Are you talking about for basic? If so, this should be posted on the "Basic Training" board. This website is not just for people preparing for basic training, but since there are so many people in that situation, you have your own board for questions so that the rest of the forum isn't flooded with them.

If you're talking about the two different blacks offered by Kiwi, there's no difference in the two. I used normal polish the entire time at basic. I certainly did not get scolded during any inspections for "not having enough parade gloss on your boots."
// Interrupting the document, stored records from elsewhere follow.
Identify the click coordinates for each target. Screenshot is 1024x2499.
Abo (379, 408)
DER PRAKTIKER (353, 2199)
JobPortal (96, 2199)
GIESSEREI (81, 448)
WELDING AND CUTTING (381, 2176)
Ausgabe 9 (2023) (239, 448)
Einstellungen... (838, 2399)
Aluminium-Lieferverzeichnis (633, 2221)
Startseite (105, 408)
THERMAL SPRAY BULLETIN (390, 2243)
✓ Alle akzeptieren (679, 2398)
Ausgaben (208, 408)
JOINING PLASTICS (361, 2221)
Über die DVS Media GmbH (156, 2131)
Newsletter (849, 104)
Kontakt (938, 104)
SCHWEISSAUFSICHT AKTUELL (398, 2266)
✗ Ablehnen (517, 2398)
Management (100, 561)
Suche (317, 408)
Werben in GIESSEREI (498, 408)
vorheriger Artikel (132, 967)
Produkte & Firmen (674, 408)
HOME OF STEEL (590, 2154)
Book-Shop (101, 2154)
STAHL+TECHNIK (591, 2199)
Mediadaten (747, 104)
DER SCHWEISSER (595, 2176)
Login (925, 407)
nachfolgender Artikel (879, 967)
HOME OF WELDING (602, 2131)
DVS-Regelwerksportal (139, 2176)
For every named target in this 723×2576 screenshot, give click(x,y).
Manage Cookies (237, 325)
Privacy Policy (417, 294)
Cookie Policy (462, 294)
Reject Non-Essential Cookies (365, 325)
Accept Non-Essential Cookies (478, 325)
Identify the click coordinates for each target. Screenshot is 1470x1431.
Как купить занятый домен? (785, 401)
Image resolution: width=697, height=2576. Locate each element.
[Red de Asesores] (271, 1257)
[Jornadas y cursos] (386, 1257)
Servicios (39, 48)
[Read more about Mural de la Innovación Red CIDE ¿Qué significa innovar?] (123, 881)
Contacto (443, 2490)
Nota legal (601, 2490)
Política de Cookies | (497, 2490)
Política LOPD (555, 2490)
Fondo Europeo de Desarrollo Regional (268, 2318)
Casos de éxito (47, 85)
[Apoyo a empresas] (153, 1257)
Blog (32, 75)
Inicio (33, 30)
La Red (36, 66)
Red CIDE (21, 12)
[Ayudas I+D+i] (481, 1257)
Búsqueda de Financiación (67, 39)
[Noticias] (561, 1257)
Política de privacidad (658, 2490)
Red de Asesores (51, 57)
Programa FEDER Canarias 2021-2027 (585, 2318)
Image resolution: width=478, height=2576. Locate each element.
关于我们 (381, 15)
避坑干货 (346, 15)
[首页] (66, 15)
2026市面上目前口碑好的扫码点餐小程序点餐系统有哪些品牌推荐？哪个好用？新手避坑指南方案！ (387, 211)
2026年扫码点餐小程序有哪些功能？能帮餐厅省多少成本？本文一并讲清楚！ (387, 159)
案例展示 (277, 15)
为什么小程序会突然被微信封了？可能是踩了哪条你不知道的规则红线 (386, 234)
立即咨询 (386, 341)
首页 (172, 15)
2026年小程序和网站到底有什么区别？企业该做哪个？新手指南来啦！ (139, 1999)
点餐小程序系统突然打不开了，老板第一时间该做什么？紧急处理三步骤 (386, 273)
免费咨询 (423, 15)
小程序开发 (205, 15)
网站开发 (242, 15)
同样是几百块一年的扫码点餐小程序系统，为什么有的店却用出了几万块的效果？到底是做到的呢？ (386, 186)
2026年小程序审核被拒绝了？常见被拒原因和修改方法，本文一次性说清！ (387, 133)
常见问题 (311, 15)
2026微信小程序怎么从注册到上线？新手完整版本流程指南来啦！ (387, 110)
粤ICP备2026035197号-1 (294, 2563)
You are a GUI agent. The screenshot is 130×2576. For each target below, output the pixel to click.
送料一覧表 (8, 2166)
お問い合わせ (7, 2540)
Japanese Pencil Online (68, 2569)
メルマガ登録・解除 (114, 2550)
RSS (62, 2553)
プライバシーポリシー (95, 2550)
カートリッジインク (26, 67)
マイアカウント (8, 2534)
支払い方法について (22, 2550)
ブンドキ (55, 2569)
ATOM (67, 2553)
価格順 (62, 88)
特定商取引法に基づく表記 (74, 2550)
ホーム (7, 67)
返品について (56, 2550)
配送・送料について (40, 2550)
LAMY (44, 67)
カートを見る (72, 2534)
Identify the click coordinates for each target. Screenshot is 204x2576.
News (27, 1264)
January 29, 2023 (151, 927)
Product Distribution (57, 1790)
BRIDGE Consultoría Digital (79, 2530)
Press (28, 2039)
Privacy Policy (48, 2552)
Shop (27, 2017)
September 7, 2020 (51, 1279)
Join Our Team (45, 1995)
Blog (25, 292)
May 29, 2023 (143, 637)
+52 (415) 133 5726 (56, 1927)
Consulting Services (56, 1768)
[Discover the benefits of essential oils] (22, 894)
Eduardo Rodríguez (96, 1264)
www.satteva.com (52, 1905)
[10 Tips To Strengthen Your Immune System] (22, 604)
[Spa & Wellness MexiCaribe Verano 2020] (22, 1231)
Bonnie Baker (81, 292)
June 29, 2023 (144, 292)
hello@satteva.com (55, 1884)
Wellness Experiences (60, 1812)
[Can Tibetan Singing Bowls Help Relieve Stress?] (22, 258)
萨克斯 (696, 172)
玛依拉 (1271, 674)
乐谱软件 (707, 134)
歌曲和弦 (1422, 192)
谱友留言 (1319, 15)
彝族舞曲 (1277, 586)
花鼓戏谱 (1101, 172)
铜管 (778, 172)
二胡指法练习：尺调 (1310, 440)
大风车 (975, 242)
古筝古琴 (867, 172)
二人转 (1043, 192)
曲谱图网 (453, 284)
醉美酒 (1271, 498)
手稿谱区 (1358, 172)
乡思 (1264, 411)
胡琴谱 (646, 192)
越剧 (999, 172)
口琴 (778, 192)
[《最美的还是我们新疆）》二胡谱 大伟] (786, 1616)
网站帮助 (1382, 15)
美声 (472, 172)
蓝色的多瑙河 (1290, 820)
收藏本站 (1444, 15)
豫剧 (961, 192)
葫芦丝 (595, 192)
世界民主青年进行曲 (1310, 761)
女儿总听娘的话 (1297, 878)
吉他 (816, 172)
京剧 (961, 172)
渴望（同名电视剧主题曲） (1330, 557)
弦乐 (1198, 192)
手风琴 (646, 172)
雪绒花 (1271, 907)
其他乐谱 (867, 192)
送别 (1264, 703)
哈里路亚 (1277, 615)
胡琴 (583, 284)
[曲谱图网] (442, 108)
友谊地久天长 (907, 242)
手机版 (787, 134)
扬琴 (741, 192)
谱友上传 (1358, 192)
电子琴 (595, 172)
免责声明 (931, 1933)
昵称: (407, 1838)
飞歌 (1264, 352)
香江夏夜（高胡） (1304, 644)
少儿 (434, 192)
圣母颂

I would suggest not bringing any polish. You get the chance to buy some at the Canex and it's a lot fresher and oilier than what you buy in most places. Also, when you get there the Canex gives you an arrival package with a coupon for a free large polish.


----------



## Snaketnk (2 Nov 2009)

On that note, myself as well as most of the guys I know prefer using regular Kiwi polish instead of Parade Gloss on their parade boots. Comes out better for some reason, in our experience.


----------



## aesop081 (2 Nov 2009)

ballz said:
			
		

> I would suggest not bringing any polish. You get the chance to buy some at the Canex and it's a lot fresher and oilier than what you buy in most places. Also, when you get there the Canex gives you an arrival package with a coupon for a free large polish.



ballz,

Judging by the fact that he got his kit before going on course, and the his avatar is the capbadge of a reserve unit and his username, i doubt he will be going to a CANEX as part of his arrival for BMQ.

To 48blake,

If you were told to bring polish, bring it. Thats what "required" means.


----------



## Redeye (2 Nov 2009)

Parade Gloss isn't worth the extra expense, plain old Kiwi comes up just as well.  In fact, I remember years ago on basic taught by the GGFG that they didn't want people using Parade Gloss as it tends to turn blueish?  No idea if that's true, but in any case, I've heeded it and only ever used plain old Kiwi and it works well.



			
				48blake said:
			
		

> I recieved my kit list awhile back and was just wondering - it tells me I am required to bring boot polish, but not parade gloss. Should I pick up a tin of this as well?
> 
> Cheers and thanks for the help.


----------



## ballz (2 Nov 2009)

CDN Aviator said:
			
		

> ballz,
> 
> Judging by the fact that he got his kit before going on course, and the his avatar is the capbadge of a reserve unit and his username, i doubt he will be going to a CANEX as part of his arrival for BMQ.
> 
> ...



I just went by the information available in his post (it says he received his kit list, not his kit). My powers of observation have failed me yet again


----------